I'd like an exact copy of every line from the start of the entries below through the line containing "Image resolution: width=1280", please.

▼▼▼

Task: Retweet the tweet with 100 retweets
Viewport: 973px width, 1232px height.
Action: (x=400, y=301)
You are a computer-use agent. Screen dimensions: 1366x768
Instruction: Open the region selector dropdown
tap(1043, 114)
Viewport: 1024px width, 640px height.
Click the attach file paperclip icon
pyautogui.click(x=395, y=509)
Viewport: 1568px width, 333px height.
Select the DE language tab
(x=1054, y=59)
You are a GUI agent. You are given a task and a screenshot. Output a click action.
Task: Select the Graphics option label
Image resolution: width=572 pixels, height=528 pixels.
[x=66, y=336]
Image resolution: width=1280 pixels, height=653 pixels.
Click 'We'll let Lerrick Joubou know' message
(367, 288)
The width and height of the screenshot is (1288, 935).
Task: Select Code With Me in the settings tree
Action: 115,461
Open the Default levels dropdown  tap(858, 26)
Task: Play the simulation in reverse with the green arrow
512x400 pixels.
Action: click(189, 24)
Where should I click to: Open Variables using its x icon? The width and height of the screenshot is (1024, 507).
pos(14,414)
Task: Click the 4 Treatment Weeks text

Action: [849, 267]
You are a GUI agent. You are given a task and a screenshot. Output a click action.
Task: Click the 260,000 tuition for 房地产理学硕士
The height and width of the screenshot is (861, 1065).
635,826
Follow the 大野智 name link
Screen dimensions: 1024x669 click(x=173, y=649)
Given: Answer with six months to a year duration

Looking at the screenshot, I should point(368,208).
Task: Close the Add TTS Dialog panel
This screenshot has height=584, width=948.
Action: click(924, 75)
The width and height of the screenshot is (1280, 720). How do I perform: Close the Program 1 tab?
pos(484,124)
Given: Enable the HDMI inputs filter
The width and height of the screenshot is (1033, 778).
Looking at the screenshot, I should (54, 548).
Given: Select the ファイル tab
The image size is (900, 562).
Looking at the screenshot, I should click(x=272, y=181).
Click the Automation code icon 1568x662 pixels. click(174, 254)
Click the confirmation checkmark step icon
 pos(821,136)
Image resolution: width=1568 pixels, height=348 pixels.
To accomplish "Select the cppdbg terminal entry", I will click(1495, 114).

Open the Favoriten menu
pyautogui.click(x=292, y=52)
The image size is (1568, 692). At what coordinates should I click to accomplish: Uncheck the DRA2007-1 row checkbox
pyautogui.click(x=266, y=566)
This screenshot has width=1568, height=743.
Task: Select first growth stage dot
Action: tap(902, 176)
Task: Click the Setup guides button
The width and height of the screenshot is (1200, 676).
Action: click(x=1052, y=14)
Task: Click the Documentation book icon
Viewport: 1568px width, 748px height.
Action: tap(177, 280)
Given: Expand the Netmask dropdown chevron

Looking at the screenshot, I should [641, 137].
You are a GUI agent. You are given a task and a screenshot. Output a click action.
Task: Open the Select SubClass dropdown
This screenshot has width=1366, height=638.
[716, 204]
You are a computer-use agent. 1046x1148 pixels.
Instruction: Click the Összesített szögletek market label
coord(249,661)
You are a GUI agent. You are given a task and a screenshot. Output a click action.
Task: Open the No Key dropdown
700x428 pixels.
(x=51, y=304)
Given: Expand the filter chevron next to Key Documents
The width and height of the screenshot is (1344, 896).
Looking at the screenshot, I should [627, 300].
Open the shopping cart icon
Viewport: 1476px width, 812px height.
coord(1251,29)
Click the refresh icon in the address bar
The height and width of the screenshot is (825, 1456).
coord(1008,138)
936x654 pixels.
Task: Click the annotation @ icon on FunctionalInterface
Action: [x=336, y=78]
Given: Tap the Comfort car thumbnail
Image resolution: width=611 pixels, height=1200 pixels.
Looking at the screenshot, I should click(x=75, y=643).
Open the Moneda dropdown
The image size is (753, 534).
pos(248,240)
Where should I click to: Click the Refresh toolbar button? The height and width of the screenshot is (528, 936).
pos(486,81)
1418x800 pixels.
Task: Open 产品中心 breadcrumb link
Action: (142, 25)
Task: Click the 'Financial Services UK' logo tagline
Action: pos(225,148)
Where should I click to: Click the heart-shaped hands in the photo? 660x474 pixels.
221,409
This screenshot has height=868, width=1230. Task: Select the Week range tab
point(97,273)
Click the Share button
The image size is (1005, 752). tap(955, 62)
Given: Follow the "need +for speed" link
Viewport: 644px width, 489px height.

▲▲▲

Response area:
Task: Retweet the tweet with 100 retweets
Viewport: 973px width, 1232px height.
Action: (x=400, y=301)
You are a computer-use agent. Screen dimensions: 1366x768
Instruction: Open the region selector dropdown
tap(1043, 114)
Viewport: 1024px width, 640px height.
Click the attach file paperclip icon
pyautogui.click(x=395, y=509)
Viewport: 1568px width, 333px height.
Select the DE language tab
(x=1054, y=59)
You are a GUI agent. You are given a task and a screenshot. Output a click action.
Task: Select the Graphics option label
Image resolution: width=572 pixels, height=528 pixels.
[x=66, y=336]
Image resolution: width=1280 pixels, height=653 pixels.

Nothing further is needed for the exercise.